砂に埋もれる犬





題名:砂に埋もれる犬
著者:桐野夏生
発行:朝日新聞出版 2021/10/30 初版
価格:¥2,000



 桐野夏生の作品を久々に手に取った。なぜかこの作品は読みたいと思った。桐野夏生を久々に読みたいと思った。その後、どのように変化したのか、今はどんな作品を書いているのか。

 腹をすかしているらしい男の子に気づくコンビニ店主の描写から物語が始まる。汚れた服。匂い。痩せた男の子。

 そう。これは心の痛みを伴う物語である。一言でいうとネグレクトをテーマにしたストーリー。主人公は男の子だ。彼を取りまく環境は最悪なもので、再婚、再々婚、何人もの男を当てにしては転がり込んでゆくという生活が当たり前になっている若い女が母親である。

 主人公の男の子優真には父を異にする幼い弟がいる。彼ら兄弟は、母とその男に放置されて飢えている。必死に生きようとしている。母とその男(職業=ホスト)が、ゲームセンターや夜の酒場で遊び惚け家にはなかなか帰らないからだ。

 彼ら二人がどうなるのか、社会は彼を救えるのか? を作家は冷徹に描く。物語として語る。正直、救いは見えないが、救おうとする心は世の巷にないわけではない。救われない兄弟と、彼らを救いたいと思う夫婦の荒療治とその行方を描いた物語である。

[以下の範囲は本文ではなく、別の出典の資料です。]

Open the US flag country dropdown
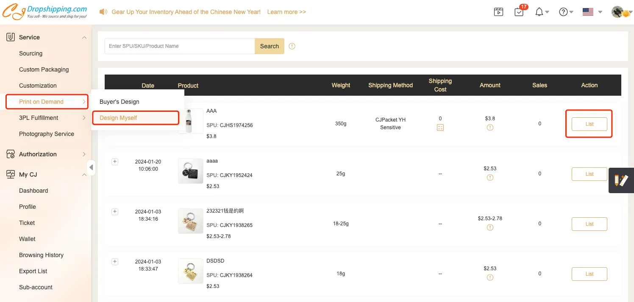This screenshot has width=634, height=302. (x=592, y=12)
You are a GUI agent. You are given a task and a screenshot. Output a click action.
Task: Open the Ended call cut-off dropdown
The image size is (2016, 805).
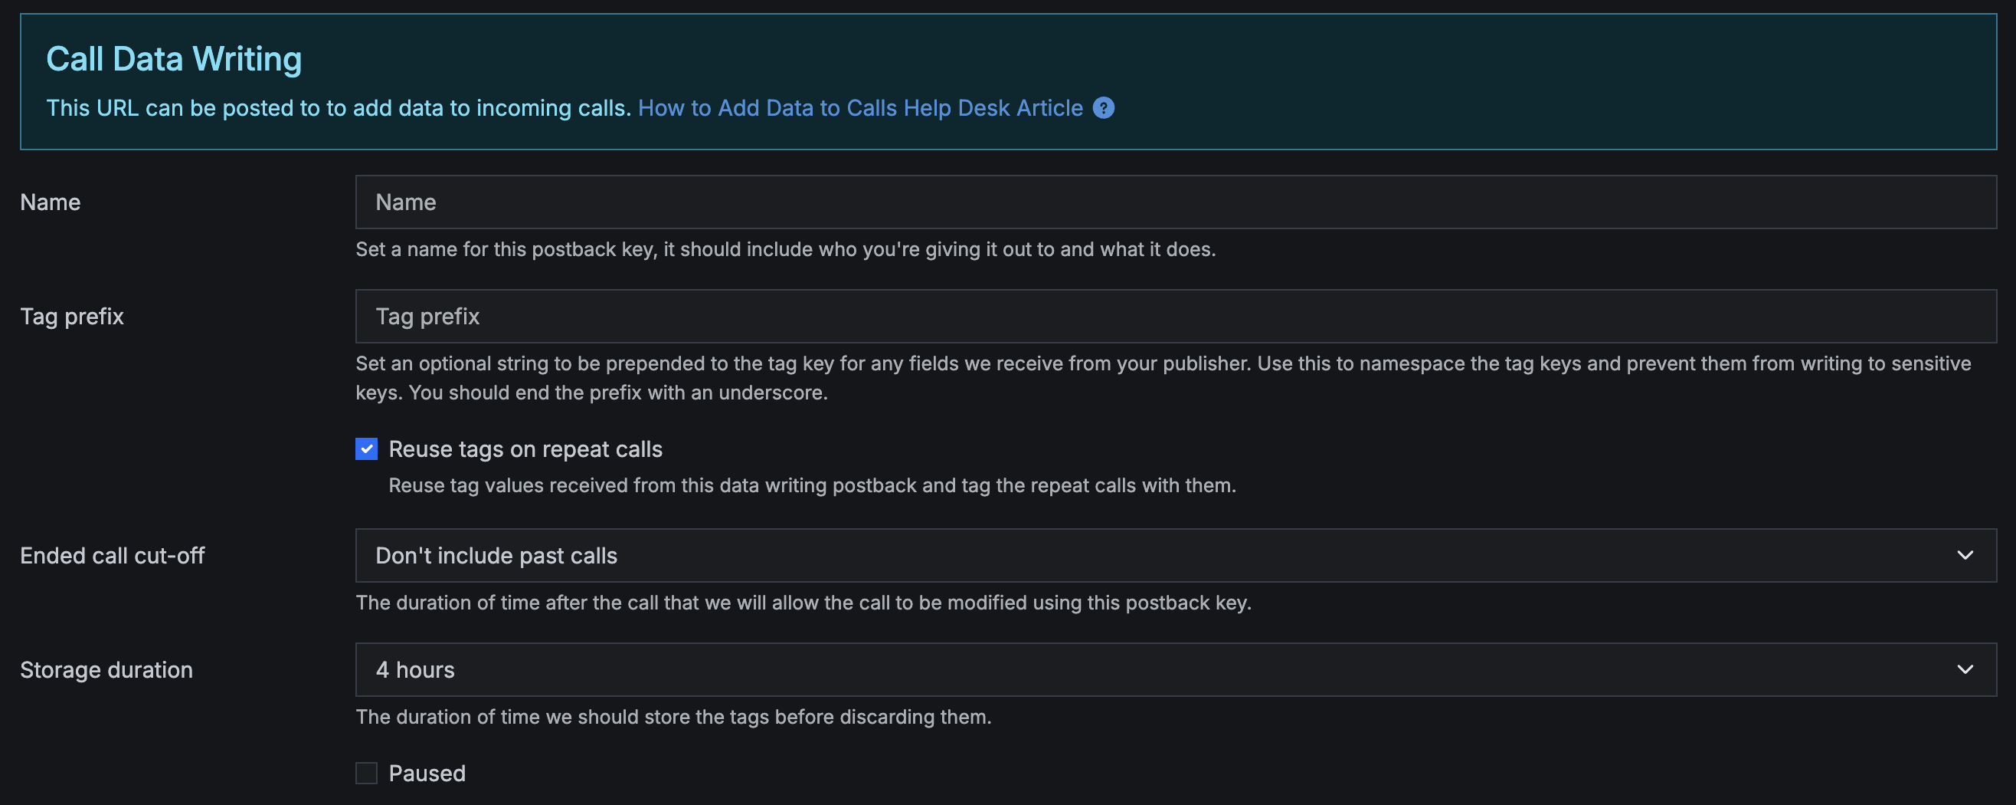click(1175, 555)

 桐野夏生はダークな印象の作家である。それは今でも一歩も変わっていなかった。表紙の帯には<予定調和を打ち砕く圧倒的リアリズム>とある。まさに、それがすべてだ。数々の問題作を書いてきたこの作家。この作品は何とも無力感を感じさせる。人間の罪と罰。愛とそうではないものの違い。それらは一体何なのだろうか。作家は答えを提示しない。それらは良く研がれた矢じりのようにぼくらの正面に突きつけられる。

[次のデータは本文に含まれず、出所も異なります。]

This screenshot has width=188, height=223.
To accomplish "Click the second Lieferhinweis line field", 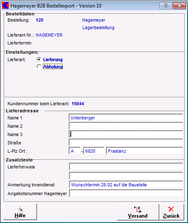I will [126, 176].
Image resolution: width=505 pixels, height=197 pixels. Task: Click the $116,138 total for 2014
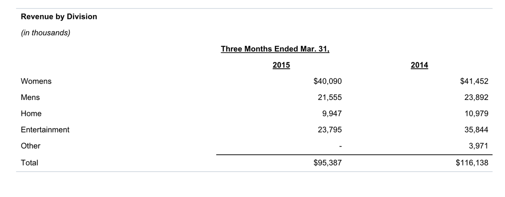click(472, 162)
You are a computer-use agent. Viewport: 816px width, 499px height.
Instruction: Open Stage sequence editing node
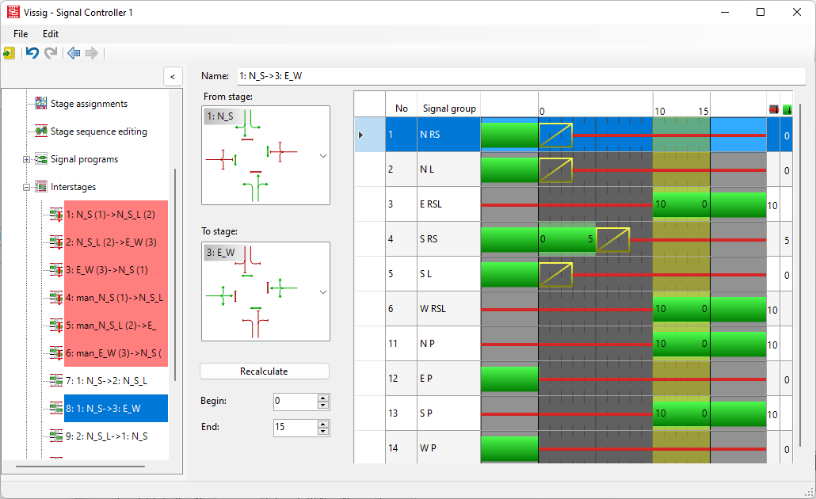pyautogui.click(x=98, y=131)

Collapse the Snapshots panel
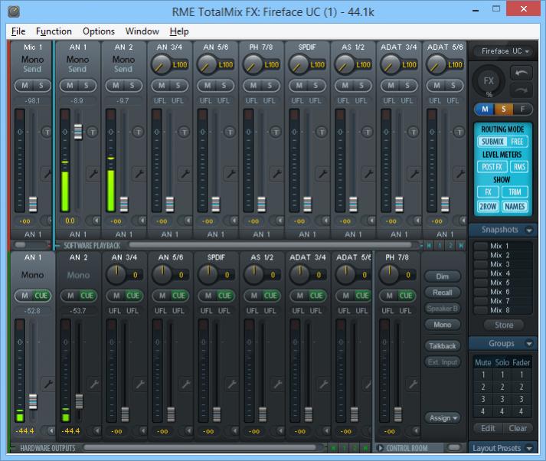click(x=529, y=230)
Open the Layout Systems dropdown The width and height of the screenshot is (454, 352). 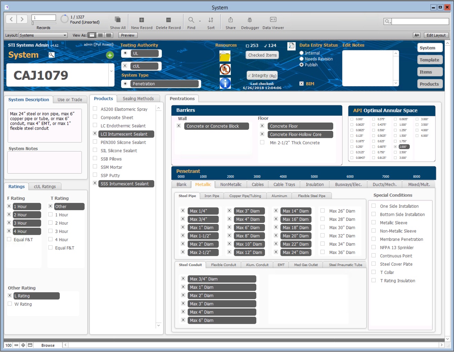click(43, 35)
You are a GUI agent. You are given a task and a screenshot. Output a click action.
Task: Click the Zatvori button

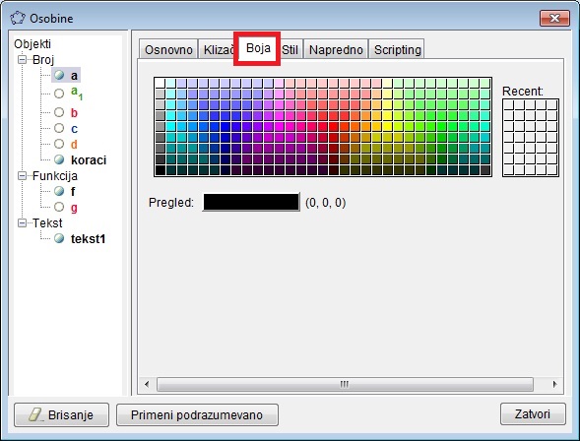pyautogui.click(x=533, y=414)
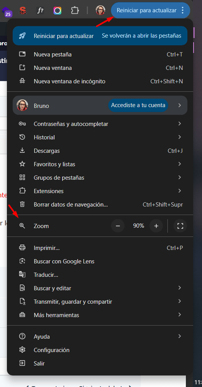Click the 90% zoom level value

(139, 226)
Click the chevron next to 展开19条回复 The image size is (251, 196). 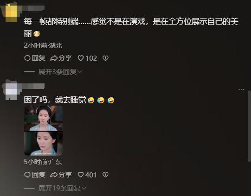point(84,188)
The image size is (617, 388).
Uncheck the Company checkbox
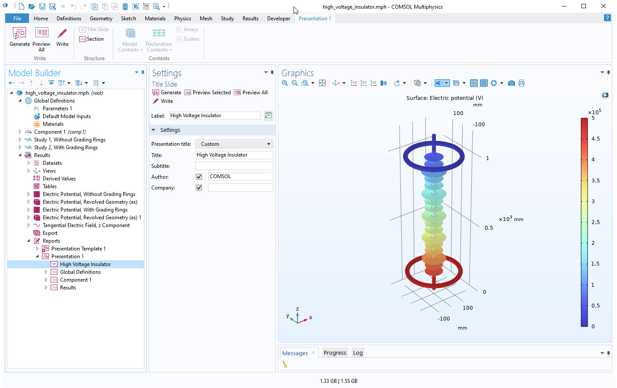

 この物語で、母はなぜ子育てを放棄するのだろう? その答えはやがて得られる。愛情の欠如。そしてモラルの欠如。それなしに育てられた子供はどうなってしまうのだろう。不快だがリアリズムに基づいた答だけが提示される。否、果たして答えは提示されたのだろうか。

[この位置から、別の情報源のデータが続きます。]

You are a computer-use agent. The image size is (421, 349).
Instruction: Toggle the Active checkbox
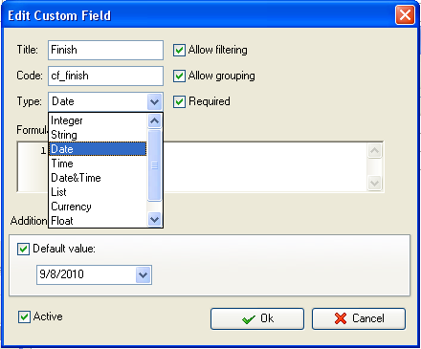[x=24, y=317]
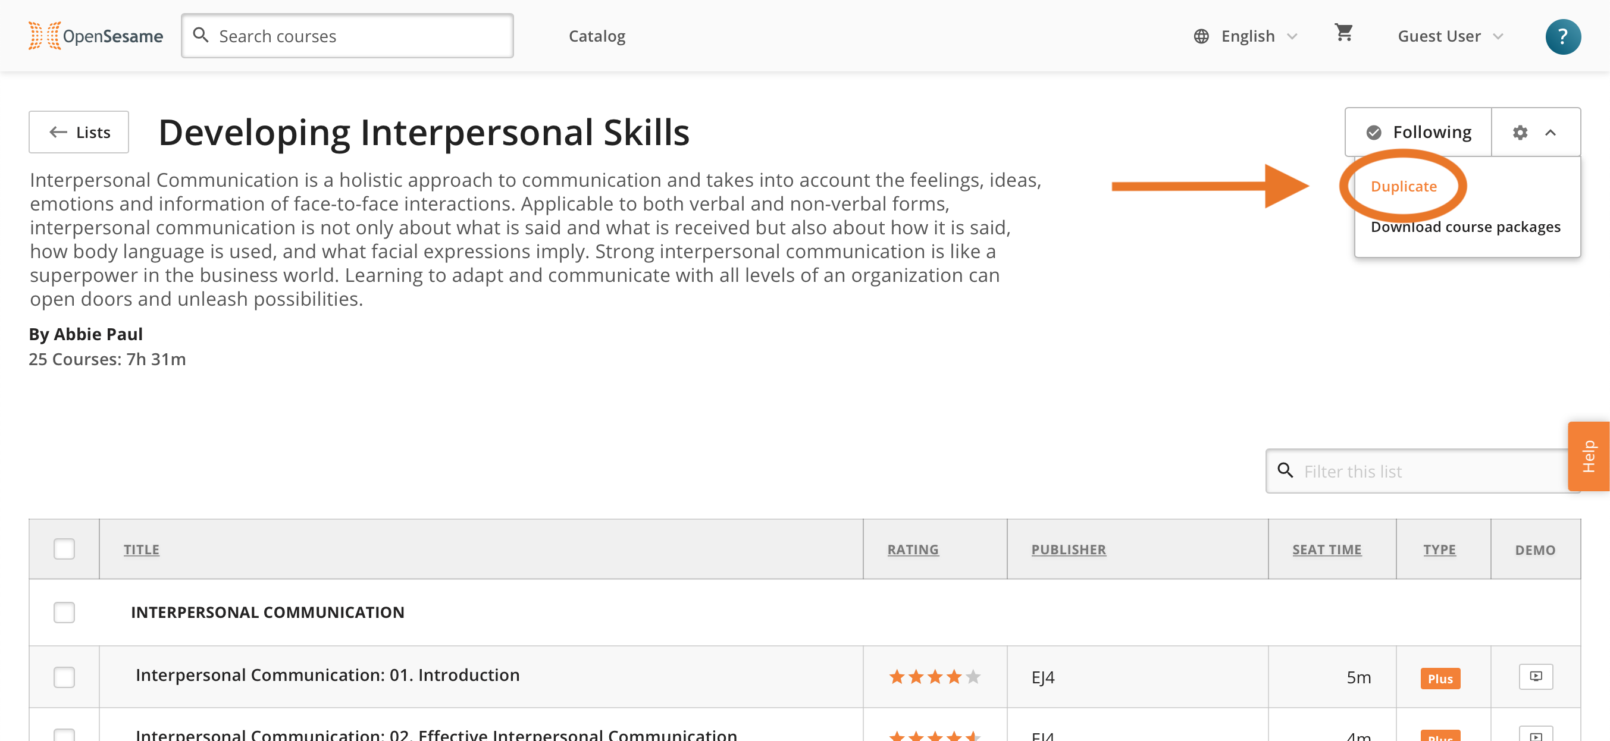Click the globe language icon

pos(1201,36)
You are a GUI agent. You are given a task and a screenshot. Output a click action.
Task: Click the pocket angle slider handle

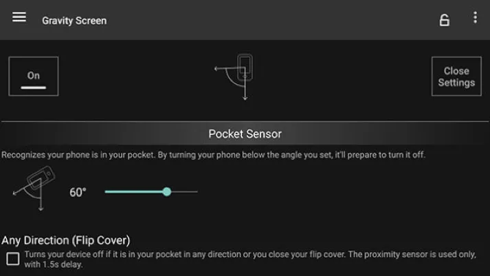(167, 191)
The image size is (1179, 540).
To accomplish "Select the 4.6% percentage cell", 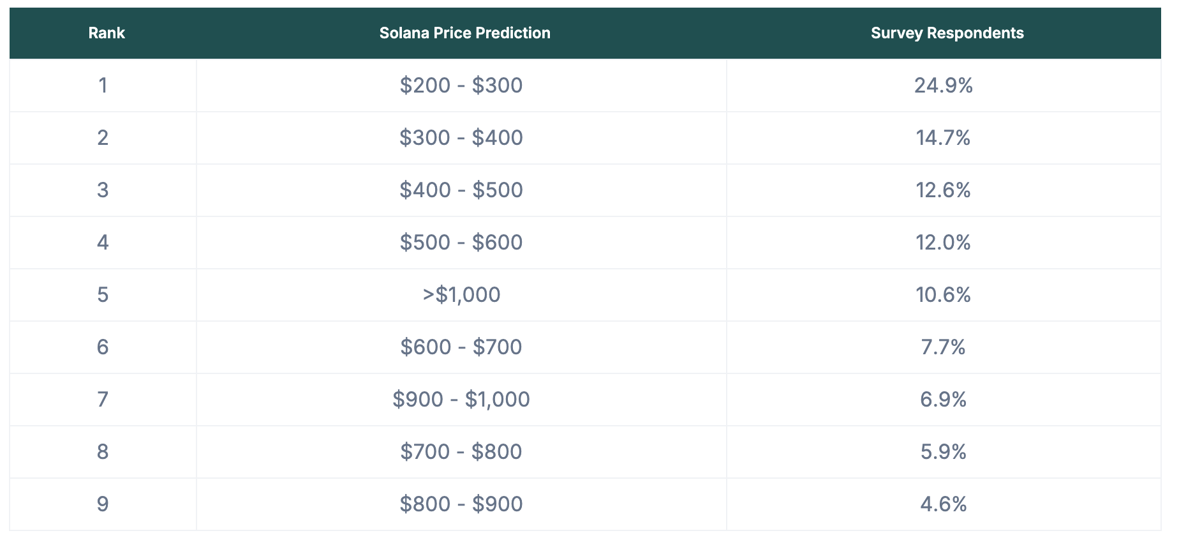I will click(943, 504).
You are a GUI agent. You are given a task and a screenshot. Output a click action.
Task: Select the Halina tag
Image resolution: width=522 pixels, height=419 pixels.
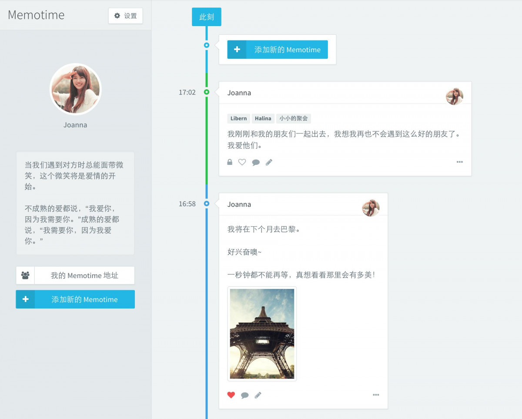(263, 118)
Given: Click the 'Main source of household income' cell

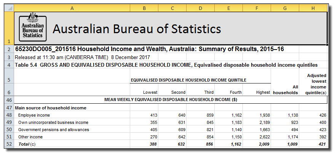Looking at the screenshot, I should (50, 108).
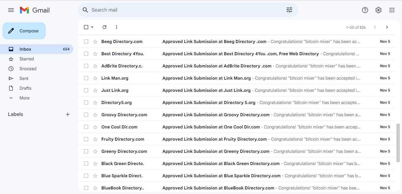Select the Beeg Directory.com email checkbox
The width and height of the screenshot is (402, 194).
click(x=86, y=41)
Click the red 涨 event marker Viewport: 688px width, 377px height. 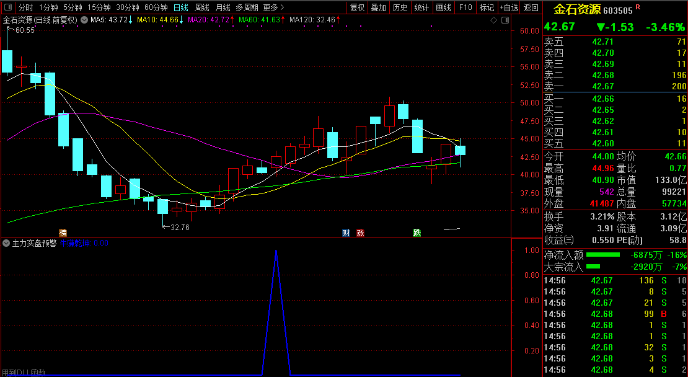point(360,233)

 最後の最後にページを閉じた瞬間の自分の心を明確に蘇らせるのは難しい。社会の闇に光を当てる残酷物語であると同時に、優しい他人という初老の夫婦の存在はもう一つの本書の主人公として悲しくも救いであろう。

 なぜこの本を手に取ったのだろうか。桐野夏生という作家の他にないあのダークなワールドが今どうなっているかを垣間見たかったのだ、きっと。これまでの彼女の作品同様に、今のその作品も、やはり忘れ難い力作だった。

 ちなみにこの不思議なタイトルはゴヤの『砂に埋もれる犬』から。その絵の一部分がカバーとなっている。絵の全体像を検索して見た。砂から脱出しようと足掻く犬の絵であった。なるほど、この作品と響き合う。